Impressions with Heroku: Just Another Nice Toy for Deploying Simple Ruby on Rails Applications

Submitted by kai on Sun, 2008-10-05 23:11. ::

I finally had a chance to play with Heroku cause I wanted to quickly try out OneBody - open source Ruby on Rails based social network.

I followed the instruction to create my app. What's missing there is that you'd need to generate public/private key before calling 'heroku create urapp'. It's as simple as issuing 'ssh-keygen -t rsa' for Linux. see GitHub docs for more information.

I also tried to use the import interface at Heroku to import OneBody, but it always timed out. Heroku should have provided a simple import command via Heroku gem to create a new application through importing.

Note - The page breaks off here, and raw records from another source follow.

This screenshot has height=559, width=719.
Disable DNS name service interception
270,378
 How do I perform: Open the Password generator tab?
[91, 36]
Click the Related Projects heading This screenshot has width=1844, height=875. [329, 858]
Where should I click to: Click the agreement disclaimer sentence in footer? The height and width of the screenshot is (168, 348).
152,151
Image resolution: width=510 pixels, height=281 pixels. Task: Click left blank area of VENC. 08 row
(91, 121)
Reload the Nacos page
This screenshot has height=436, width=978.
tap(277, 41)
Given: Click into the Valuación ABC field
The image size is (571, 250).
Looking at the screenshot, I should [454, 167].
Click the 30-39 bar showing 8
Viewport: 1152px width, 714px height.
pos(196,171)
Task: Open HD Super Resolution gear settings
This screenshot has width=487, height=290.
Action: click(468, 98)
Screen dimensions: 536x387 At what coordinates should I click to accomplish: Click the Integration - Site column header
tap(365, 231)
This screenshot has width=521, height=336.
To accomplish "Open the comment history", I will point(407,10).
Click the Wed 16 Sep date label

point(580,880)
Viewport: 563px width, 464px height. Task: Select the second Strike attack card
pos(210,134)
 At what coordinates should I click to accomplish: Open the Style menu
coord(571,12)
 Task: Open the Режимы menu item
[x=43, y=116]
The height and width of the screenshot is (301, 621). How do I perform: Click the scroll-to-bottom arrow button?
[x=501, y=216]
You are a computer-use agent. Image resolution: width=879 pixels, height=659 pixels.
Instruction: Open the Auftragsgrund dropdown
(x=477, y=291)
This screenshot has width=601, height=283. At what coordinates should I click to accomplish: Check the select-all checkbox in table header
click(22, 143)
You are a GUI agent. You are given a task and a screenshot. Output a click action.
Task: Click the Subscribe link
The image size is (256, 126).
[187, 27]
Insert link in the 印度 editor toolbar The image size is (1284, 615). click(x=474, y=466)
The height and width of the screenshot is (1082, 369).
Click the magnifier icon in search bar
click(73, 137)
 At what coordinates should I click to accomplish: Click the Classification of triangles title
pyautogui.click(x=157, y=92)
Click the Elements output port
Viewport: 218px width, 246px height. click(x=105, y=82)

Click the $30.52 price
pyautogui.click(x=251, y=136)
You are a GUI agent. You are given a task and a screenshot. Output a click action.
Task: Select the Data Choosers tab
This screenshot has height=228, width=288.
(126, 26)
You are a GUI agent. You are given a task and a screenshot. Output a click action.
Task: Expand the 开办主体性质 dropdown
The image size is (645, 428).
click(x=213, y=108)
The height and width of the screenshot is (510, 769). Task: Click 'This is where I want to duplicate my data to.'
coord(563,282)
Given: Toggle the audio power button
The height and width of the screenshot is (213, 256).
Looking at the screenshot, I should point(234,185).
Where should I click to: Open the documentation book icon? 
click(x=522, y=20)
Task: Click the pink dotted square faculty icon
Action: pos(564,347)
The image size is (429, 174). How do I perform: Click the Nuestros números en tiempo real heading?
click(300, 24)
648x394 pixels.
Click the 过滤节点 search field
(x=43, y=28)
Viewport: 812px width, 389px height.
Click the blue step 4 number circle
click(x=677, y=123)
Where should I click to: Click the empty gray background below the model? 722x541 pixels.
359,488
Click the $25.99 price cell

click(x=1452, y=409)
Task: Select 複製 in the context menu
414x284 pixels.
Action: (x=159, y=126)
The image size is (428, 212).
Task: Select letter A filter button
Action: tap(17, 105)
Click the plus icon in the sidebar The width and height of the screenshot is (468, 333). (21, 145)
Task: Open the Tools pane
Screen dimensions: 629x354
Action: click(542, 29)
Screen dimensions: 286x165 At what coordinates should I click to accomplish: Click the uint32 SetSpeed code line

There was a missing gem HighLine in my Heroku app. It took me a while to find out that the gem management is part of the "Edit" process. But even when Heroku installed HighLine, OneBody still complained that HighLine is missing. Time to give up Heroku and try it locally.

Heroku has a nice concept. But I am not going to use its web editor cause I am used to using Eclipse/Aptana which has excellent Ruby debugger support.

Unless you run a simple application, you will run into the following limitations on Heroku:

  • you can't run mail servers. Even if it's allowed, your mail server will run on top of EC2 instance. Most of your mails will get rejected because spamers have been using EC2 to send spam and malware.
  • you can't use MySQL(it only supports PostgreSQL)
  • you can't use memcached which is really important for scaling
  • you can't run background process such as a message queue(Apache MQ, Starling)
  • For search, you can't use Ferret's DRBServer or acts_as_solr with Apache Solr
  • you are stuck with the rails version that Heroku supports
  • Their so-called auto-scaling is to horizontal-scale with mongrels on AWS EC2. There's no support to horizontal-scale with database yet.

You can read more about Heroku on highscalability's coverage on Heroku.

With so many restrictions, it's just better to go with a VPS.

Heroku has its place though: a nice playground for quickly throwing out a simple working Ruby on Rails application.